TO DO. Word for word, quote the lines from the one containing "Choose Empty Trash in context menu" to the end of the entries below, including both. Leave pictures out.

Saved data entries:
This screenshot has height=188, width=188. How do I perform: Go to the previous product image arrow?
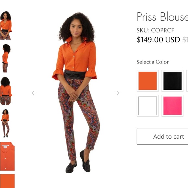coord(34,93)
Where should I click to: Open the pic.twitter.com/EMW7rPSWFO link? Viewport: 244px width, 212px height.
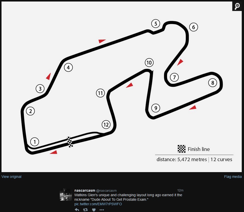pos(98,204)
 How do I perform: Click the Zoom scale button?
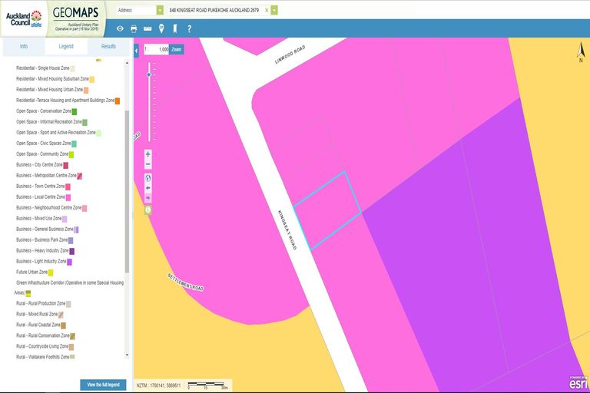177,49
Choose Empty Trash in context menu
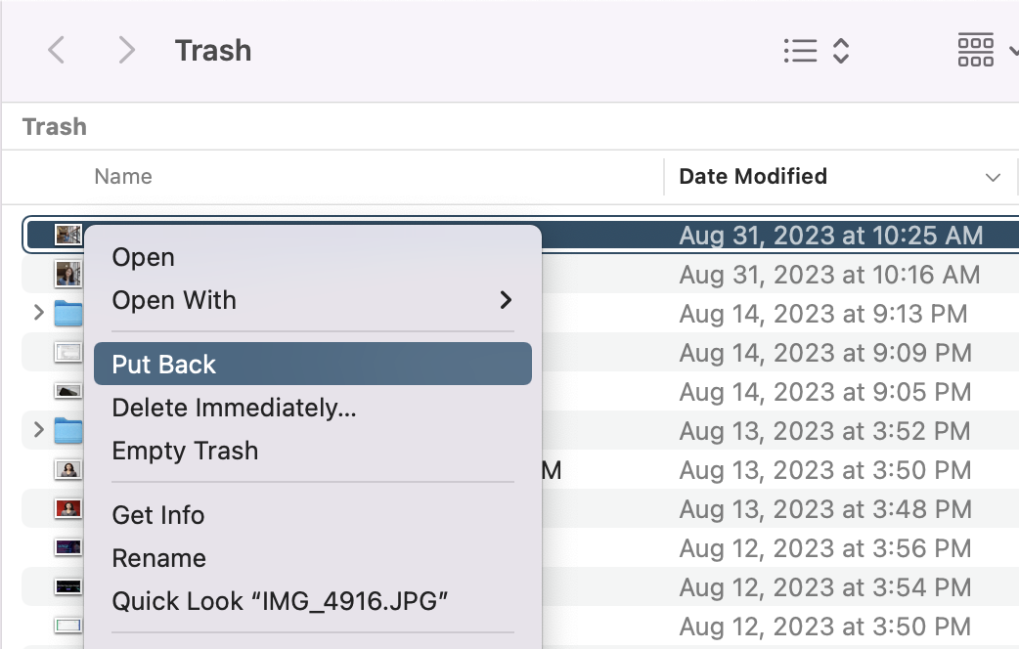 [x=185, y=451]
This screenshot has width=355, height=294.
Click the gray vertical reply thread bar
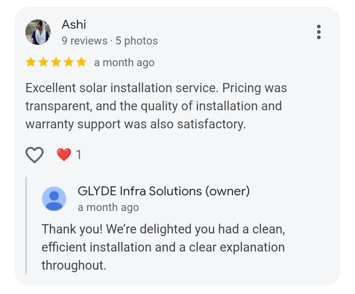(x=26, y=226)
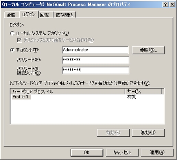Click the OK button
Image resolution: width=177 pixels, height=160 pixels.
[87, 152]
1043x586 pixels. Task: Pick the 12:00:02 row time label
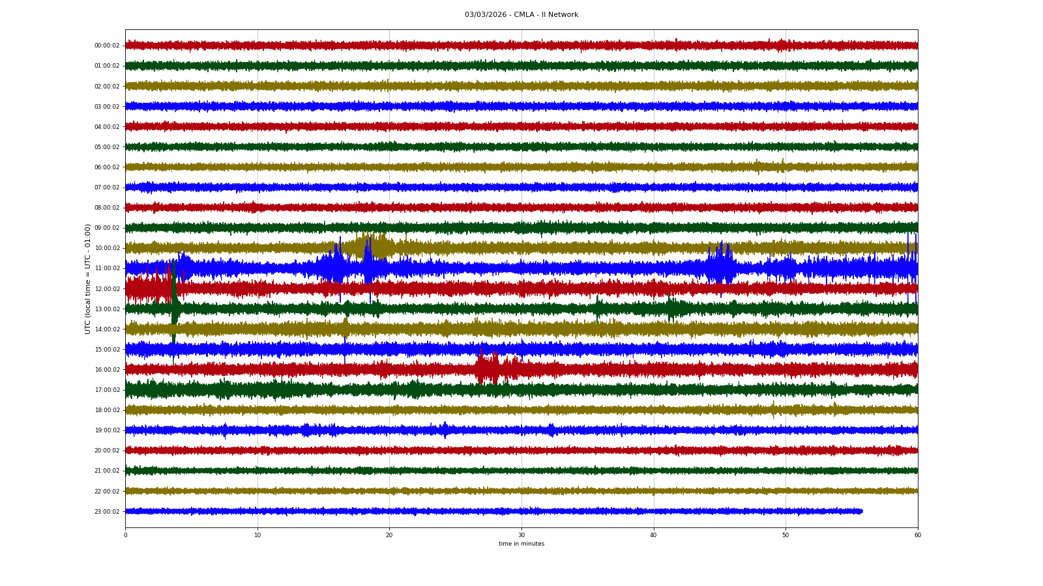[107, 289]
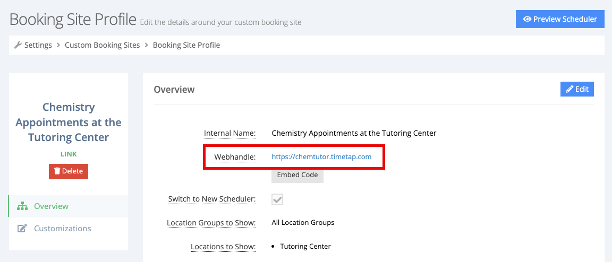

ANSWER AREA.
Choose Empty Trash in context menu
 [x=185, y=451]
This screenshot has width=355, height=294.
Click the gray vertical reply thread bar
(x=26, y=226)
Click the OK button
Image resolution: width=177 pixels, height=160 pixels.
[87, 152]
1043x586 pixels. Task: Pick the 12:00:02 row time label
[107, 289]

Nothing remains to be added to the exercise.